Nach Beenden von "Zeit muss enden" hielt sich dieses Empfinden an mir fest, denn einerseits mochte ich viele Stellen daraus sehr, andererseits musste ich bei einigen Passagen wirklich überlegen, was ich mit ihnen anfangen soll und ob ich sie überhaupt ernstnehmen soll.
Letzteres hängt vielleicht auch damit zusammen, dass ich mir oftmals gar nicht sicher war, ob der Erzähler vieles selbst ernstnimmt. 
Der Roman beginnt sehr poetisch, sehr überlegt, ja sogar auch idyllisch. Ein junger Protagonist wird uns vorgestellt, der eine Liebe zu Gedichten und zum Gedichteschreiben hegt. Und dennoch konnte ich das Gefühl nicht loswerden, dass diese Gedichtpassagen reine Illusion waren, reine Heuchelei und Spielerei, wenn nicht sogar unnötiges Geschwafel, welches sich auch die Charaktere immer wieder schön geredet haben. Vieles erschien mir in dem Zusammenhang auch so, dass die Charaktere sich alle selbst nur reden hören wollen und keine Bezüge untereinander herstellen möchten. Jeder hat seine Ansichten und möchte sein Gegenüber danach formen.
Sicherlich beabsichtigte der Erzähler eine gewisse provokante Darstellung der Lebensweisen, da der Roman den jungen Sebastian damit in Verbindung setzt, dass er nur nach einem Anzug für eine Party strebe und dafür anscheinend am liebsten über Leichen gehen würde.
Daraus entspinnt sich eine wirklich wirkungsvolle Kette von Ereignissen, die sich spannend liest, bei der man aber auch die Figur Sebastians stark und kritisch hinterfragt.

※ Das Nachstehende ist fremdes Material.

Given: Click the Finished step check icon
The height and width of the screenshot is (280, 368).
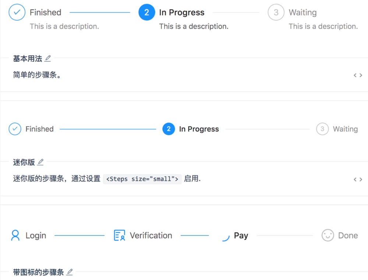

"Geschwätz, Tagträumen, Beschäftigung mit den eigenen Stimmungen und Gefühlen - sie sind alle verhängnisvoll für das Leben im Geiste. Unter anderem aber ist sogar das beste Theaterstück oder der beste Roman nur verherrlichtes Geschwätz und künstlerisch gebändigtes Tagträumen."  S.316

Anfangs und sogar auch zum Schluss bildet diese Absicht einen gelungenen Rahmen, welcher für manchmal wirre Dialoge und Verhaltensweisen sorgt, sodass auch die Begegnungen mit Sebastians Familie und insbesondere seinem Onkel gewisse Reize bekommen.
Der Roman thematisiert die Lebensweise der Reichen und dem Streben der jungen Menschen nach diesen angeblichen 'Schätzen', die es zu besitzen gibt, wie eben in diesem Fall den Anzug, der dem Protagonisten alle Türen zu den gesellschaftlichen Erfolgen eröffnen würde. 
Allerdings gab es immer mal wieder einige Kapitel, die für mich so aus dem Rahmen fielen und die sich so stark wiederholten, dass sich mir der Spaß und auch das Interesse an den ernst gemeinten Ansätzen entzogen haben. Dies trat vor allem in den Kapitel auf, die sich mit der 'Gefühlsansicht' des Onkels befassen. Sie treten zwar nicht unverhältnismäßig häufig auch und auch die Intention dahinter ist sicherlich auf eine bestimmte Art und Weise lesenswert, aber der Effekt, dass der Leser 'am Ball bleibt' wurde bei mir zumindest verfehlt.
Ebenso bildete zum Schluss eine Folge von plötzlichen Geschehnissen ein so merkwürdiges Ende, mit eingeschlossen den irgendwie eingeschobenen Epilog, der sich plötzlich mit der Beziehung von Sebastian und seinem Vater befasst, dass ich das Gefühl hatte, dass es wiederum an einigen Kapiteln gefehlt hat, die diese Entwicklung gezielter aufgreifen. Nichtsdestotrotz enthält der Roman viele Überlegungen, die wirklich Potential haben und die auch im Großen und Ganzen als Geschichte gut funktionieren.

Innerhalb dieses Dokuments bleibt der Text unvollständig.